>> BEGIN

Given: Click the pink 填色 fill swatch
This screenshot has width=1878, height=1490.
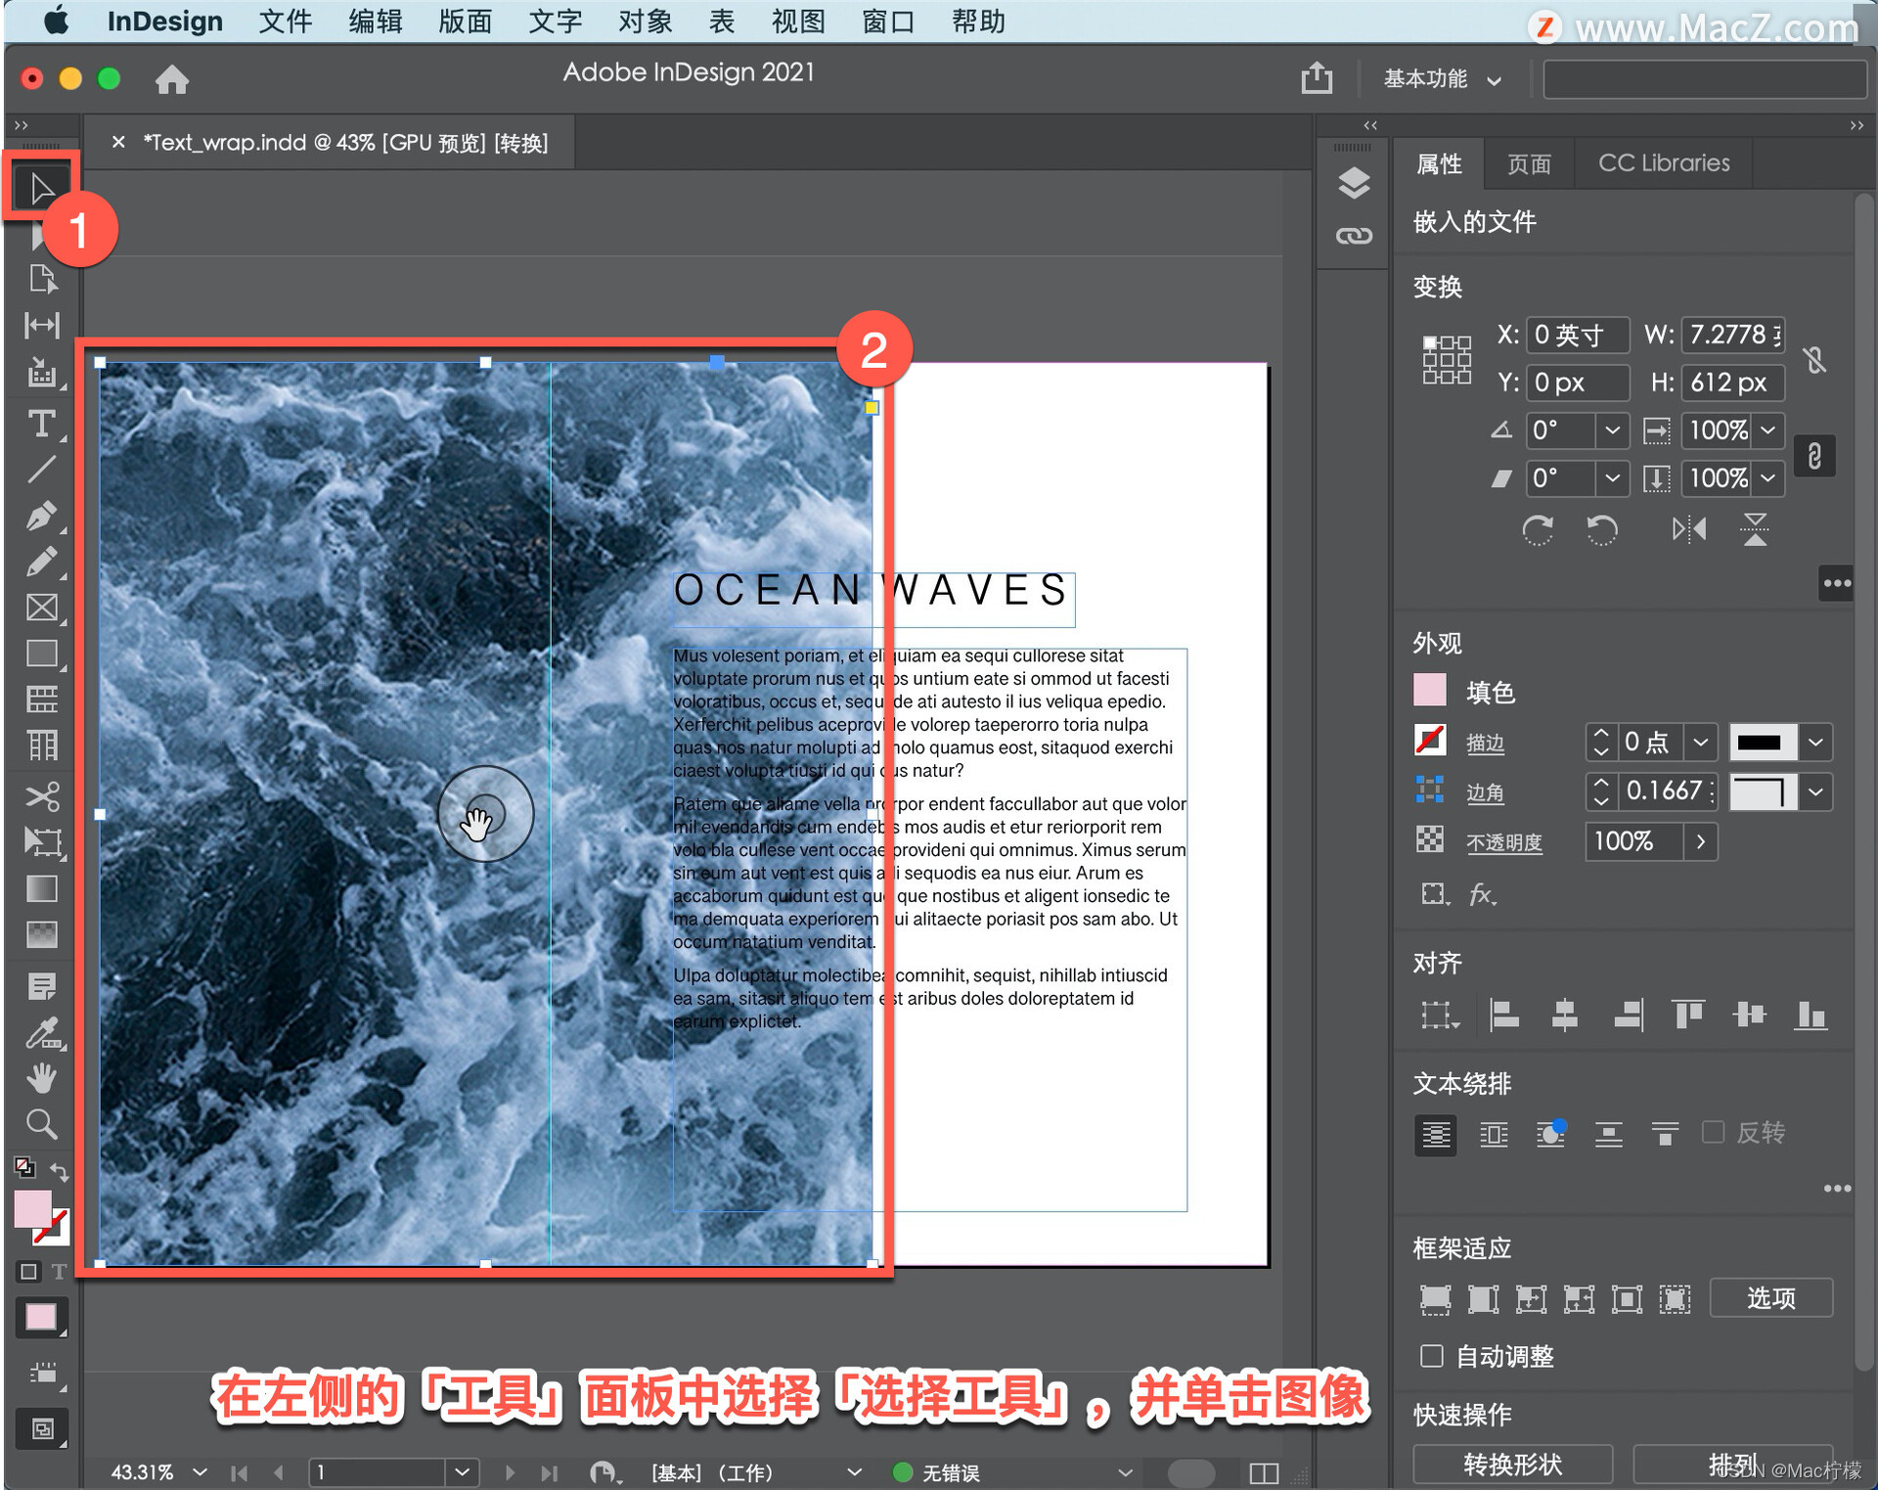Looking at the screenshot, I should pyautogui.click(x=1430, y=691).
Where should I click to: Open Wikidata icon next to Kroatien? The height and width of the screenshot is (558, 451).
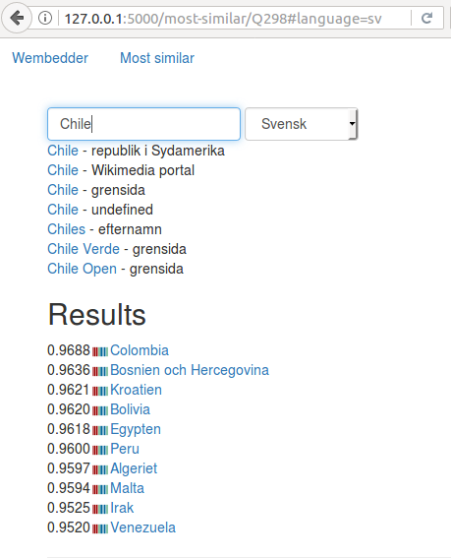click(100, 391)
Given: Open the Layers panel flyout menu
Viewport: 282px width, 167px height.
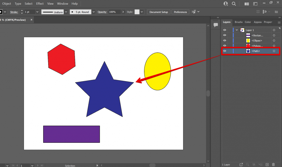Looking at the screenshot, I should (279, 22).
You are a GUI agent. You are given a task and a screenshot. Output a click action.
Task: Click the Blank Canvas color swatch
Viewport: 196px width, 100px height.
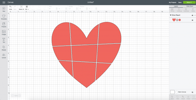(x=172, y=92)
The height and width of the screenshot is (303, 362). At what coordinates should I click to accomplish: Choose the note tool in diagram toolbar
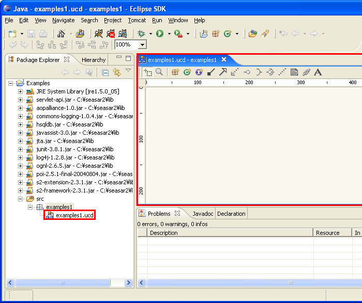pyautogui.click(x=294, y=72)
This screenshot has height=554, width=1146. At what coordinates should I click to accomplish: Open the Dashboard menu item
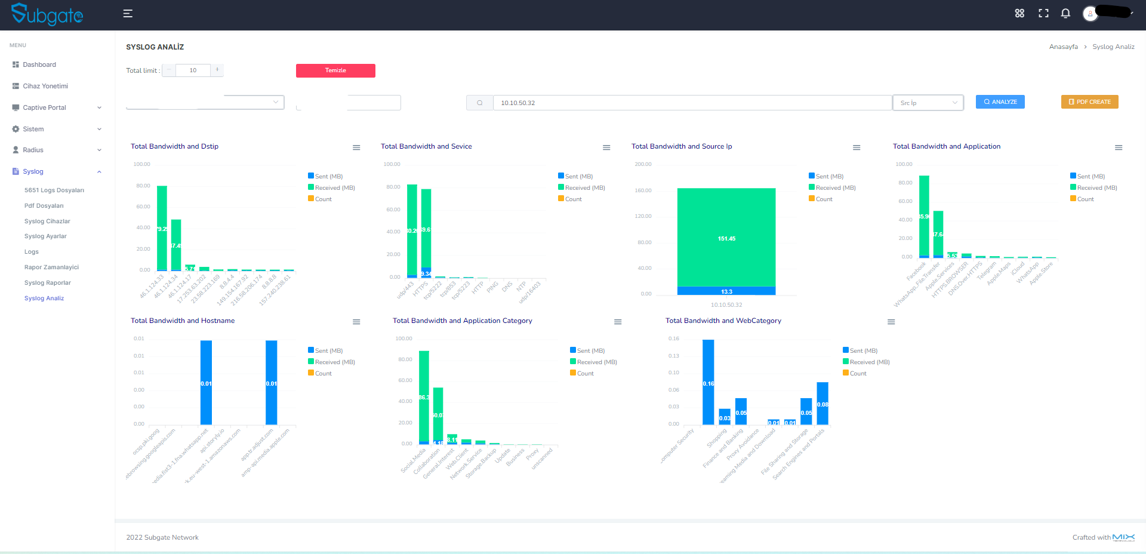pos(39,64)
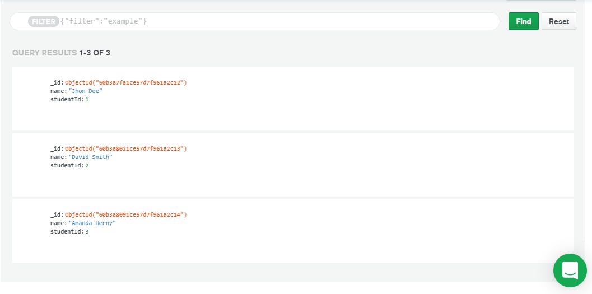Select studentId value 3 in third document

click(x=87, y=232)
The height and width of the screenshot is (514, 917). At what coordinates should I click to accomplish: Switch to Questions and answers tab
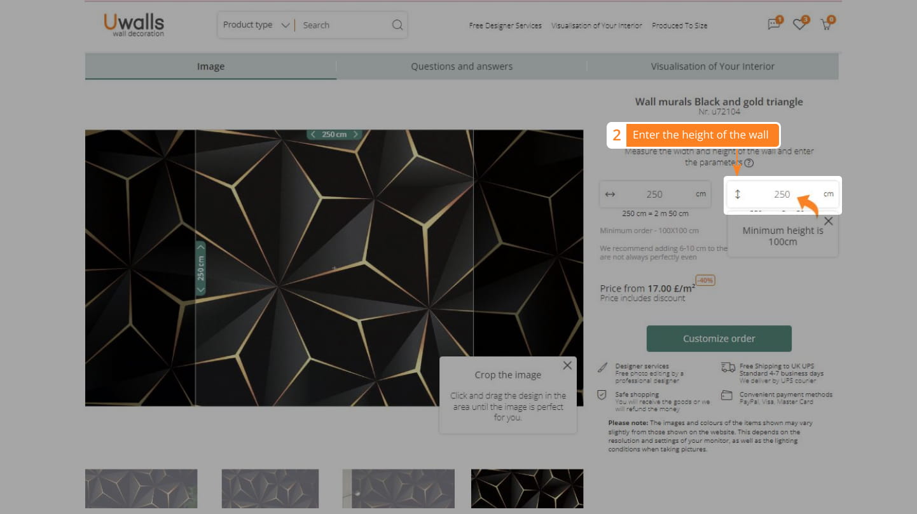coord(461,66)
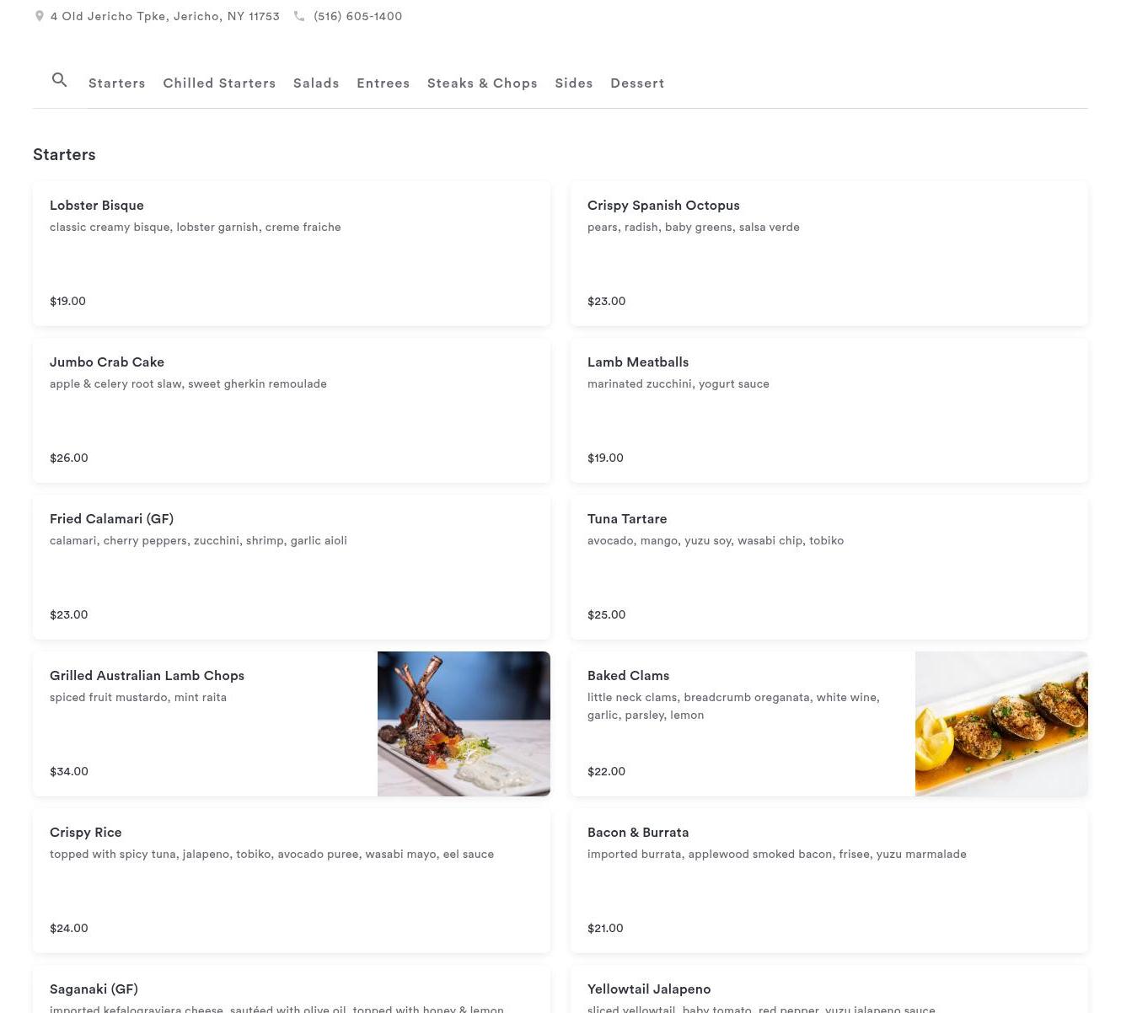Switch to the Starters tab
Image resolution: width=1121 pixels, height=1013 pixels.
[x=117, y=83]
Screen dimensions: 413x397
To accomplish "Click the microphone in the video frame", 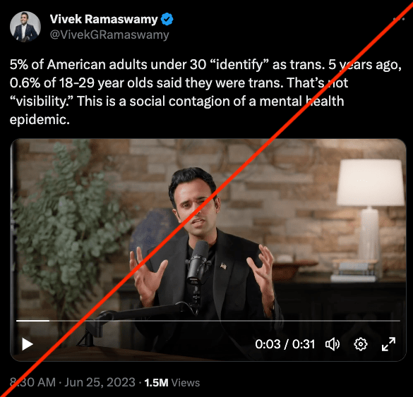I will pyautogui.click(x=198, y=263).
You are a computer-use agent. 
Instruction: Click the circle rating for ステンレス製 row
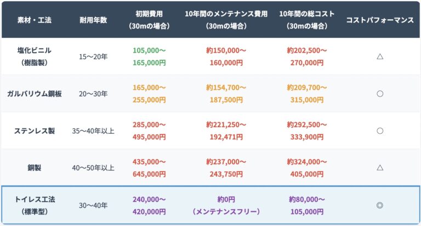[x=379, y=131]
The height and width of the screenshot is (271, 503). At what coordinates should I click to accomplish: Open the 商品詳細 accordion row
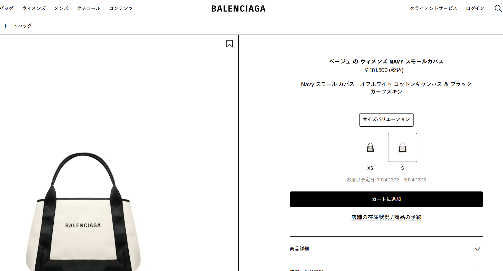tap(386, 248)
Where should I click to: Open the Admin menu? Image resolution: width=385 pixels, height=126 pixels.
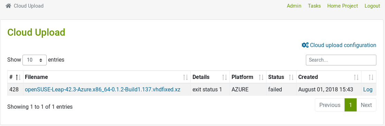tap(294, 6)
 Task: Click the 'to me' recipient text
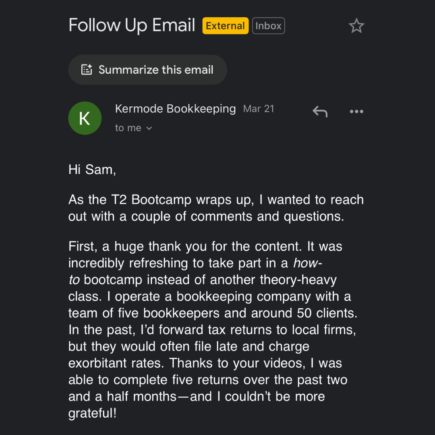[128, 128]
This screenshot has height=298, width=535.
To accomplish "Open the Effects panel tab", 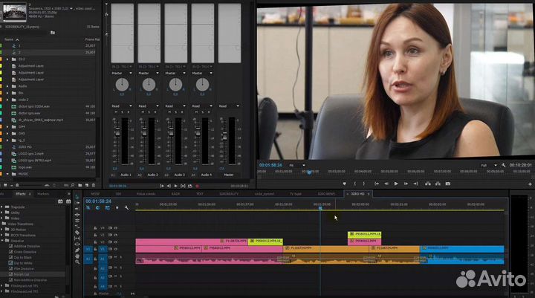I will click(x=20, y=193).
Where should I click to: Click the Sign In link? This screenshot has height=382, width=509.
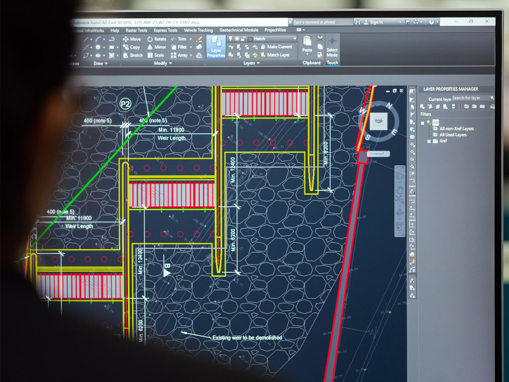[x=376, y=22]
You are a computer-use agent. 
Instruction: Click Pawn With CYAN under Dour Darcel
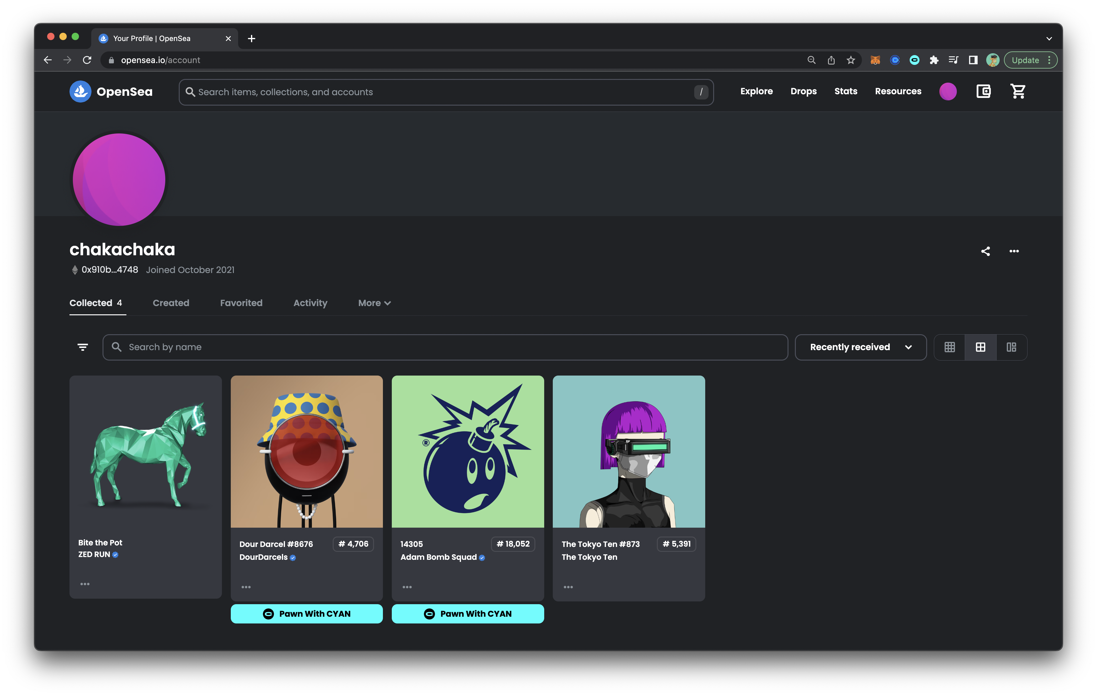(307, 614)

>> END

(What is expected) Pick out every line in the records above that contains the word "resolution" and copy each of those lines.

(Output)
Image resolution: width=1121 pixels, height=1013 pixels.
Where should I click to: Open the Admin menu? Image resolution: width=385 pixels, height=126 pixels.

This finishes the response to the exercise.